Depuis le mois de mai, l’affaire Mutamba a tenu la population congolaise en haleine. Agé de 37 ans, cet ancien candidat président de la République, devenu ministre de la Justice du gouvernement Suminwa I, a été finalement condamné à trois ans de travaux forcés et cinq ans d’interdiction de droit au vote et d'éligibilité après l’expiration de la peine principale, ainsi que d’autres peines complémentaires. Les fonds détournés seront restitués au Trésor public.

 Bonjour ! Je m’appelle Jolino Malukisa. Je suis directeur du pilier gouvernance d'Ebuteli. Vous écoutez le 35e épisode de la saison 5 de Po Na Biso, capsule audio d’Ebuteli et du Groupe d’étude sur le Congo (GEC). Ce podcast analyse chaque semaine un sujet de l’actualité congolaise. Nous sommes le vendredi 5 septembre  2025.

Au cours de ces dernières années, les scandales financiers ne cessent de défrayer la chronique en RDC. Bien avant l’alerte de la Cellule nationale des renseignements financiers qui conduit à l’interpellation et à la condamnation de Mutamba, un ancien ministre des finances, Nicolas Kazadi, avait suscité un tollé en partageant avec une journaliste son expérience amer du gouvernement en ces termes  : « Nous voulons trop de jouissance. S’il y a de l’argent, partageons d’abord et nous allons réfléchir après. L’argent du projet est arrivé, on se le partage d’abord et on va réfléchir plus tard. » Ces propos évoquent   la corruption et l’impunité à grande échelle ; le procès Mutamba semble constituer une exception à la règle. Ironie du sort, Mutamba lui-même affichait publiquement ses ambitions de combattre la corruption judiciaire, au point de se créer de nombreux ennemis parmi les hauts magistrats. 

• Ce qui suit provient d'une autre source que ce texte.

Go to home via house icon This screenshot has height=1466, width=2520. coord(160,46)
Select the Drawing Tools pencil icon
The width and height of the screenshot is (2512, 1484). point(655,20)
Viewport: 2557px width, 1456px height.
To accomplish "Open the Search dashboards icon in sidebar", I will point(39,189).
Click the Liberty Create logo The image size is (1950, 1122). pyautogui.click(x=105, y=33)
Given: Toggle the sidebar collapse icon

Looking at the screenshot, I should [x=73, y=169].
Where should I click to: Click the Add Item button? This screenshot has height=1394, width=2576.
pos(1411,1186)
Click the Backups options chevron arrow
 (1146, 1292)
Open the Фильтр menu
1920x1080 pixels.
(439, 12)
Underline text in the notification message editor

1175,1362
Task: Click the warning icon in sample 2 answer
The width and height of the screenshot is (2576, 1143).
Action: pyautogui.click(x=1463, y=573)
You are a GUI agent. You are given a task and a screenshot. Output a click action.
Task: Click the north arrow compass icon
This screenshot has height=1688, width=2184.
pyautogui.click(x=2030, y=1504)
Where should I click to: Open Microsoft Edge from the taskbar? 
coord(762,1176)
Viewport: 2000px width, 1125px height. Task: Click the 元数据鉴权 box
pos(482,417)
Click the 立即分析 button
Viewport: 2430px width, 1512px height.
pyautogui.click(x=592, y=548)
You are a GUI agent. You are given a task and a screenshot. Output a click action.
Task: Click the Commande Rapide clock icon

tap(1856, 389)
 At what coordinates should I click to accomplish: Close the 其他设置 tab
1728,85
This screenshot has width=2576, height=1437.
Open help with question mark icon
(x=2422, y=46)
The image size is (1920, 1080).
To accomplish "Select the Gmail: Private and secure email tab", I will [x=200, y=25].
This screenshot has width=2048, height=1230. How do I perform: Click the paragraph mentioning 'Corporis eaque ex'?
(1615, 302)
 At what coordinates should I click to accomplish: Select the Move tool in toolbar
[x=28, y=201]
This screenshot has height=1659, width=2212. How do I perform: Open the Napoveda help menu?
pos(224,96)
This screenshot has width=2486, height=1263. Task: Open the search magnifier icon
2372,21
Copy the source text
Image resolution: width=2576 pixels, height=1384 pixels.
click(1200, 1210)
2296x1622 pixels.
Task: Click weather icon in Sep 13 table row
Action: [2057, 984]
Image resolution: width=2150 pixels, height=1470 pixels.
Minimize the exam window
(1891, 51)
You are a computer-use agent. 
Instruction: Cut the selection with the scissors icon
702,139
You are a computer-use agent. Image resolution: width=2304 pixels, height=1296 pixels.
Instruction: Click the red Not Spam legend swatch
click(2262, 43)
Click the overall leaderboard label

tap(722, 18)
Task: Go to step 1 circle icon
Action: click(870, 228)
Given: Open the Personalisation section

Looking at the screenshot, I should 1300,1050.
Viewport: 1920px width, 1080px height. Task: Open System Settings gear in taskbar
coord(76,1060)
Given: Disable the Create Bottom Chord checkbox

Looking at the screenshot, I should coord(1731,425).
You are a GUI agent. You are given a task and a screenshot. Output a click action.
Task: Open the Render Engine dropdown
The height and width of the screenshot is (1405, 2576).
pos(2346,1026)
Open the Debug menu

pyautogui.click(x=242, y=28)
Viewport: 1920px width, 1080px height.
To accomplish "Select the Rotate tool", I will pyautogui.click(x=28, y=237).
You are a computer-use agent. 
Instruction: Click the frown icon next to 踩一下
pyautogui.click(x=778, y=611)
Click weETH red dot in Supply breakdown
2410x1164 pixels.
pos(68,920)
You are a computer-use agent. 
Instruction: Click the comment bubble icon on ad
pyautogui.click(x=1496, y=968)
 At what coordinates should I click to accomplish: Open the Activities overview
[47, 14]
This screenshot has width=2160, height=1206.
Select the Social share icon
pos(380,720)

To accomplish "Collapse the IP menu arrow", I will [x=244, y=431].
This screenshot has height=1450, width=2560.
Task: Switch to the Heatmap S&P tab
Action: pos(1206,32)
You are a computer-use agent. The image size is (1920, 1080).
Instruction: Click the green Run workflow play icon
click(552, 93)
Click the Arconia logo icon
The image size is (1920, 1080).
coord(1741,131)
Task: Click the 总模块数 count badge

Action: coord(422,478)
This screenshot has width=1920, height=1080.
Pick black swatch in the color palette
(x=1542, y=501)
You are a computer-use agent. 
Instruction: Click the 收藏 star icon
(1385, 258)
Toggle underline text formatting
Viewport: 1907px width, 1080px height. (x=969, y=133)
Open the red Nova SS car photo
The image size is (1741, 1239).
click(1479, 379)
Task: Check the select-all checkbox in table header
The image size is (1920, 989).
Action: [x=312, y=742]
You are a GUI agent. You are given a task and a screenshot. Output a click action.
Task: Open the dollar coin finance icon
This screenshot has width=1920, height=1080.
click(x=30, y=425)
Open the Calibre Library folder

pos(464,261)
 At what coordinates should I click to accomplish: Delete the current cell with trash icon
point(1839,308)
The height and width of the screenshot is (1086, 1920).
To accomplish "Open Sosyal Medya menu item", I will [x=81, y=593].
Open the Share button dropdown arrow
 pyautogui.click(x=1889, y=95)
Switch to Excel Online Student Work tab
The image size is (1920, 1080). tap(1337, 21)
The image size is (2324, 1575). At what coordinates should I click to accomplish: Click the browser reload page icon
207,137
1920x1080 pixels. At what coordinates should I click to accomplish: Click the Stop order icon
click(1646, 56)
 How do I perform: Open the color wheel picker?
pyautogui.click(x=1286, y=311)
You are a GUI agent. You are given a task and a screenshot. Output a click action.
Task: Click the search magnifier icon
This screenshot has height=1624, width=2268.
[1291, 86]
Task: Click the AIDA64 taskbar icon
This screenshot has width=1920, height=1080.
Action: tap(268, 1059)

Quelles leçons peut-on tirer de la condamnation de l’ancien ministre de la Justice devenu populaire à un moment donné en s’attaquant à la corruption du pouvoir judiciaire ? 

Au-delà d’une justice à deux vitesses et à la solde des plus forts, on peut retenir d’abord que la lutte contre la corruption suppose avant tout d’avoir, soi-même les mains propres, et surtout de savoir s’échapper aux pièges tendus par les acteurs qui voient leurs intérêts menacés. À coup sûr, pour se retrouver dans une telle situation, Mutamba a certainement scié la branche sur laquelle il était assis.

Ensuite, il convient de noter que malgré les faits reprochés à Mutamba, il a remarquablement conservé une certaine popularité. À la veille du verdict, une tension était observée à sa résidence et au centre-ville de Kinshasa ; ce qui a conduit à un fort  déploiement de la police et de l’armée. Dans un communiqué de presse, le Conseil supérieur de la magistrature avait invité tout citoyen à la retenue et au respect des lois de la République le jour du prononcé du jugement. La mobilisation d’une partie de l’opinion nationale en faveur de Mutamba est révélatrice des revendications majeures des Congolais. En premier lieu, il s’agit de la désapprobation d’une justice à deux vitesses. En second lieu, la conscience collective obéit aujourd’hui à une logique selon laquelle il faut toujours soutenir celui qui  « partage » ses avoirs avec les pauvres ou défend les intérêts de ces derniers même s’il a détourné les deniers publics. 

Par conséquent, les autorités publiques réputées corrompues à l’échelle nationale ou locale parviennent toujours à se faire élire à partir du moment où elles se livrent au blanchiment des capitaux, en investissant notamment dans leurs régions ou territoires d’origine. Comme on le dit à Kinshasa, Apesa atala te. De nombreux  mandataires publics ont recours à cette recette qui ne favorise pas le développement national.

Autre chose à retenir de l’affaire Mutamba : en RDC, on a l’habitude d’observer les revendications des originaires chaque fois que les leaders politiques doivent être poursuivis par la justice. Chacun a son clan, sa tribu, son ethnie, sa province qui le défend même face aux évidences de détournement ou de corruption. Pour Mutamba, ces considérations n’ont pas pris le dessus. Ce qui revient à dire que lorsque la population a le sentiment qu’un leader politique pense à ses intérêts, elle peut se mobiliser sans tenir compte de liens d’appartenance clanique, tribale ou ethnique.